Magistrado ponente: Arturo Solarte Rodríguez

CORTE SUPREMA DE JUSTICIA República de Colombia Corte Suprema de Justicia Sala de Casación Civil CORTE SUPREMA DE JUSTICIA SALA DE CASACIÓN CIVIL Magistrado Ponente: ARTURO SOLARTE RODRÍGUEZ Bogotá, D. C., doce (12) de agosto de dos mil ocho (2008).- REF.: 11001-02-03-000-2008-01272-00 Se resuelve la acción de tutela promovida a través de apoderado por JOSÉ ARISTÓBULO CADENA SÁNCHEZ contra el Juzgado Noveno (9º) Civil del Circuito de Bogotá y la Sala de Decisión Civil del Tribunal Superior del Distrito Judicial de Bogotá integrada por los Magistrados JOSÉ ALFONSO ISAZA DÁVILA, LIANA AÍDA LIZARAZO VACA y CLARA INÉS MÁRQUEZ BULLA.

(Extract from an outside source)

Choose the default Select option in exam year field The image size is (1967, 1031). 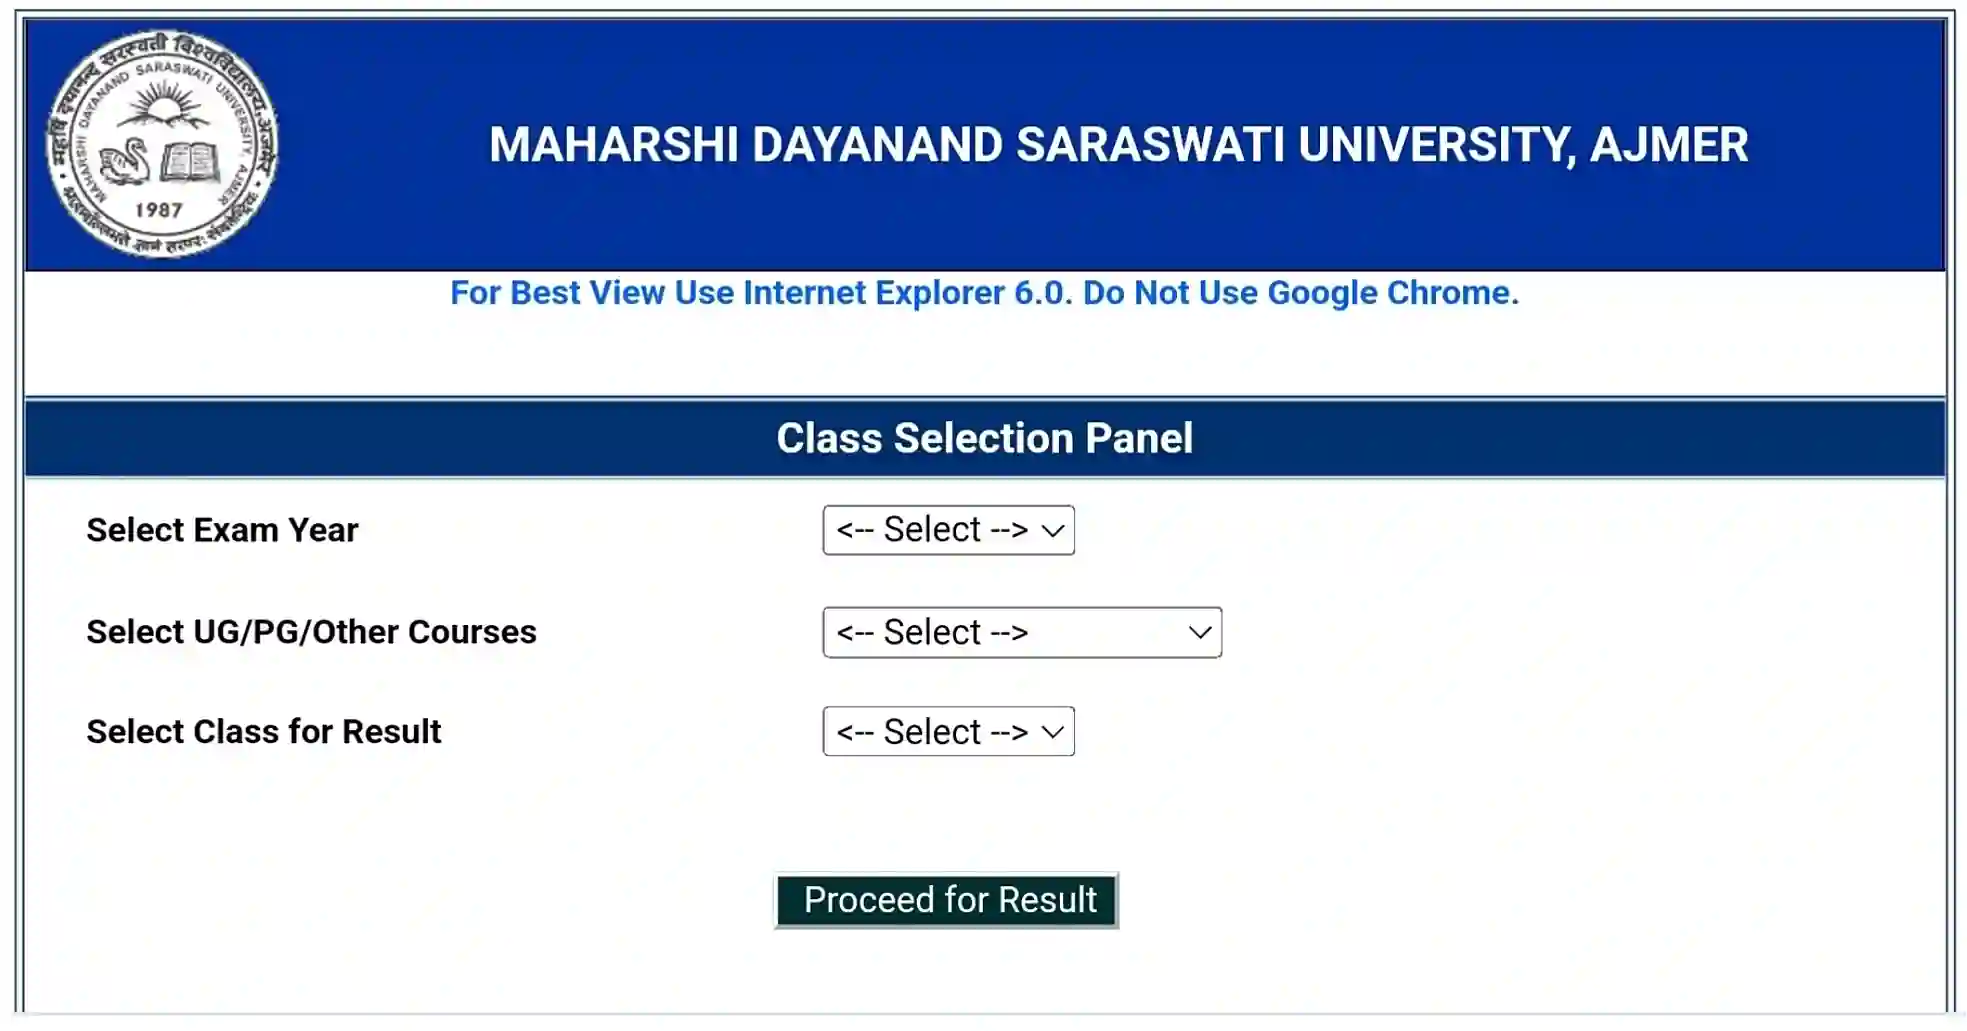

ANTECEDENTES 1. Reclama el accionante contra las autoridades judiciales censuradas, por cuanto estima que le fue vulnerado su derecho fundamental al debido proceso en la actuación surtida en el proceso ejecutivo que él impulsó contra CÓNDOR S.A. COMPAÑÍA DE SEGUROS GENERALES, radicado en primera instancia ante el Juzgado Noveno (9º) Civil del Circuito de Bogotá bajo el número 02-1165. 2.

Con ocasión de un contrato de transporte celebrado por el accionante con la sociedad AIRSEATRANS S.A. INTERNATIONAL FREIGHT FORWADERS para trasladar menaje doméstico desde Bogotá hasta Miami que incluía empaque, desempaque y recolección de basura, además de transporte terrestre y marítimo, adquirió la póliza O.T.M. 0004 expedida por CÓNDOR S.A. COMPAÑÍA DE SEGUROS GENERALES para cubrir los riesgos naturales al transporte y otros más. Como el menaje llegara a su destino tardíamente, además de saqueado y deteriorado, informó de ello a la empresa transportadora quien a su vez presentó la correspondiente reclamación el 29 de diciembre de 1999 ante CÓNDOR S.A. COMPAÑÍA DE SEGUROS GENERALES, que la objetó el 4 de febrero de 2000. 3.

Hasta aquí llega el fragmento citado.